Instruction - Rewrite the material below, putting "Name the element" wherever "Describe the element" appears and keeping everything else the same.

####################

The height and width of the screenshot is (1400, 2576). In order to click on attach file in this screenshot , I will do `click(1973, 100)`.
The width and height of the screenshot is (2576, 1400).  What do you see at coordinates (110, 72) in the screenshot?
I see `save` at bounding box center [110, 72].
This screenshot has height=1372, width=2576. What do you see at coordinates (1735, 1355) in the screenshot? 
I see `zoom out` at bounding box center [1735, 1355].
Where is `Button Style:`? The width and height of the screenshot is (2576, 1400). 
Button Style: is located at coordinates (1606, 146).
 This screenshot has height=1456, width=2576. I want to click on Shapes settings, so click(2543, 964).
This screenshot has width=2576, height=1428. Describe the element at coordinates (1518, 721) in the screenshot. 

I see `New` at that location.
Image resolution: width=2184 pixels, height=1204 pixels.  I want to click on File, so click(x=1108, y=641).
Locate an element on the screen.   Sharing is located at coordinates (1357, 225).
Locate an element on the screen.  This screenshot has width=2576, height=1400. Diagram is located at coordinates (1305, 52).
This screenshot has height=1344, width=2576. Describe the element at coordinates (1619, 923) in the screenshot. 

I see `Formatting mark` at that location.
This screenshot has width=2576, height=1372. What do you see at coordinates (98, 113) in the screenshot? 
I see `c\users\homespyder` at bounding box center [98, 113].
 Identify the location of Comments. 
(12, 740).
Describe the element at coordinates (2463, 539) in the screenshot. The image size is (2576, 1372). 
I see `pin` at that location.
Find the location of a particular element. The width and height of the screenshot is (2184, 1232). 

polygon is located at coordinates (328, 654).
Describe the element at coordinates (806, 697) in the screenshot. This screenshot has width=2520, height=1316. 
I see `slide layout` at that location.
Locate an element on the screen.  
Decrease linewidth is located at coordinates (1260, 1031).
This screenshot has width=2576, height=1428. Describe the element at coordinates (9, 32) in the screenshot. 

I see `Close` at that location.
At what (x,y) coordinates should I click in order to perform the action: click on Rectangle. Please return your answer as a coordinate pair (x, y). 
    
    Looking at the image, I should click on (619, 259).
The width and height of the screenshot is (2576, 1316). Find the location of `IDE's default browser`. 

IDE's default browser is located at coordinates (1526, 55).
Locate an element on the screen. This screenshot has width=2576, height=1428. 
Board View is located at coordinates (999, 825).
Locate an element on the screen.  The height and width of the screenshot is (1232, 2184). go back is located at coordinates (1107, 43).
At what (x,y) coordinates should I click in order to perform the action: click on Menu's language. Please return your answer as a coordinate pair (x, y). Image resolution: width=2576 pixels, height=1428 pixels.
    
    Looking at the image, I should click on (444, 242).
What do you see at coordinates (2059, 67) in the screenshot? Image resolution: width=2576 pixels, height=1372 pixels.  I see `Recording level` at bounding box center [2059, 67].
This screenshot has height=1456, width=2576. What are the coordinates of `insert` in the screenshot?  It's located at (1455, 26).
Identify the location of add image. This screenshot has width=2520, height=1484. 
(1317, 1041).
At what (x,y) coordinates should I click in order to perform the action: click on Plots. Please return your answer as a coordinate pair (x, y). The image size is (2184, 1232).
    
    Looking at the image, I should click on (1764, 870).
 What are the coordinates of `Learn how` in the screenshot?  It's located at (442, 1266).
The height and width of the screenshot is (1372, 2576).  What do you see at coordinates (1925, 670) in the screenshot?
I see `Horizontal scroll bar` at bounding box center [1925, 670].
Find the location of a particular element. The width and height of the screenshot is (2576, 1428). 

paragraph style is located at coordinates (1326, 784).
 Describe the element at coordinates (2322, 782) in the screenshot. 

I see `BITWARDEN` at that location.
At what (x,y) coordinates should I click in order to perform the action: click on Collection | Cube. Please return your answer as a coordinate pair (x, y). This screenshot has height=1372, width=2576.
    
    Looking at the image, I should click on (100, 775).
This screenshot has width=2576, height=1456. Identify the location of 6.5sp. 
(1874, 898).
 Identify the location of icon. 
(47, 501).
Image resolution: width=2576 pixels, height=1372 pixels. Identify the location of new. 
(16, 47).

####################

Output of the task -
The height and width of the screenshot is (1400, 2576). In order to click on attach file in this screenshot , I will do `click(1973, 100)`.
The width and height of the screenshot is (2576, 1400).  What do you see at coordinates (110, 72) in the screenshot?
I see `save` at bounding box center [110, 72].
This screenshot has height=1372, width=2576. What do you see at coordinates (1735, 1355) in the screenshot? 
I see `zoom out` at bounding box center [1735, 1355].
Where is `Button Style:`? The width and height of the screenshot is (2576, 1400). 
Button Style: is located at coordinates (1606, 146).
 This screenshot has height=1456, width=2576. I want to click on Shapes settings, so click(2543, 964).
This screenshot has width=2576, height=1428. Name the element at coordinates (1518, 721) in the screenshot. 

I see `New` at that location.
Image resolution: width=2184 pixels, height=1204 pixels.  I want to click on File, so click(x=1108, y=641).
Locate an element on the screen.   Sharing is located at coordinates (1357, 225).
Locate an element on the screen.  This screenshot has width=2576, height=1400. Diagram is located at coordinates (1305, 52).
This screenshot has height=1344, width=2576. Name the element at coordinates (1619, 923) in the screenshot. 

I see `Formatting mark` at that location.
This screenshot has width=2576, height=1372. What do you see at coordinates (98, 113) in the screenshot? 
I see `c\users\homespyder` at bounding box center [98, 113].
 Identify the location of Comments. 
(12, 740).
Name the element at coordinates (2463, 539) in the screenshot. The image size is (2576, 1372). 
I see `pin` at that location.
Find the location of a particular element. The width and height of the screenshot is (2184, 1232). 

polygon is located at coordinates (328, 654).
Name the element at coordinates (806, 697) in the screenshot. This screenshot has width=2520, height=1316. 
I see `slide layout` at that location.
Locate an element on the screen.  
Decrease linewidth is located at coordinates (1260, 1031).
This screenshot has width=2576, height=1428. Name the element at coordinates (9, 32) in the screenshot. 

I see `Close` at that location.
At what (x,y) coordinates should I click in order to perform the action: click on Rectangle. Please return your answer as a coordinate pair (x, y). 
    
    Looking at the image, I should click on (619, 259).
The width and height of the screenshot is (2576, 1316). Find the location of `IDE's default browser`. 

IDE's default browser is located at coordinates (1526, 55).
Locate an element on the screen. This screenshot has width=2576, height=1428. 
Board View is located at coordinates (999, 825).
Locate an element on the screen.  The height and width of the screenshot is (1232, 2184). go back is located at coordinates (1107, 43).
At what (x,y) coordinates should I click in order to perform the action: click on Menu's language. Please return your answer as a coordinate pair (x, y). Image resolution: width=2576 pixels, height=1428 pixels.
    
    Looking at the image, I should click on (444, 242).
What do you see at coordinates (2059, 67) in the screenshot? Image resolution: width=2576 pixels, height=1372 pixels.  I see `Recording level` at bounding box center [2059, 67].
This screenshot has height=1456, width=2576. What are the coordinates of `insert` in the screenshot?  It's located at (1455, 26).
Identify the location of add image. This screenshot has width=2520, height=1484. 
(1317, 1041).
At what (x,y) coordinates should I click in order to perform the action: click on Plots. Please return your answer as a coordinate pair (x, y). The image size is (2184, 1232).
    
    Looking at the image, I should click on (1764, 870).
 What are the coordinates of `Learn how` in the screenshot?  It's located at (442, 1266).
The height and width of the screenshot is (1372, 2576).  What do you see at coordinates (1925, 670) in the screenshot?
I see `Horizontal scroll bar` at bounding box center [1925, 670].
Find the location of a particular element. The width and height of the screenshot is (2576, 1428). 

paragraph style is located at coordinates (1326, 784).
 Name the element at coordinates (2322, 782) in the screenshot. 

I see `BITWARDEN` at that location.
At what (x,y) coordinates should I click in order to perform the action: click on Collection | Cube. Please return your answer as a coordinate pair (x, y). This screenshot has height=1372, width=2576.
    
    Looking at the image, I should click on (100, 775).
This screenshot has width=2576, height=1456. Identify the location of 6.5sp. 
(1874, 898).
 Identify the location of icon. 
(47, 501).
Image resolution: width=2576 pixels, height=1372 pixels. Identify the location of new. 
(16, 47).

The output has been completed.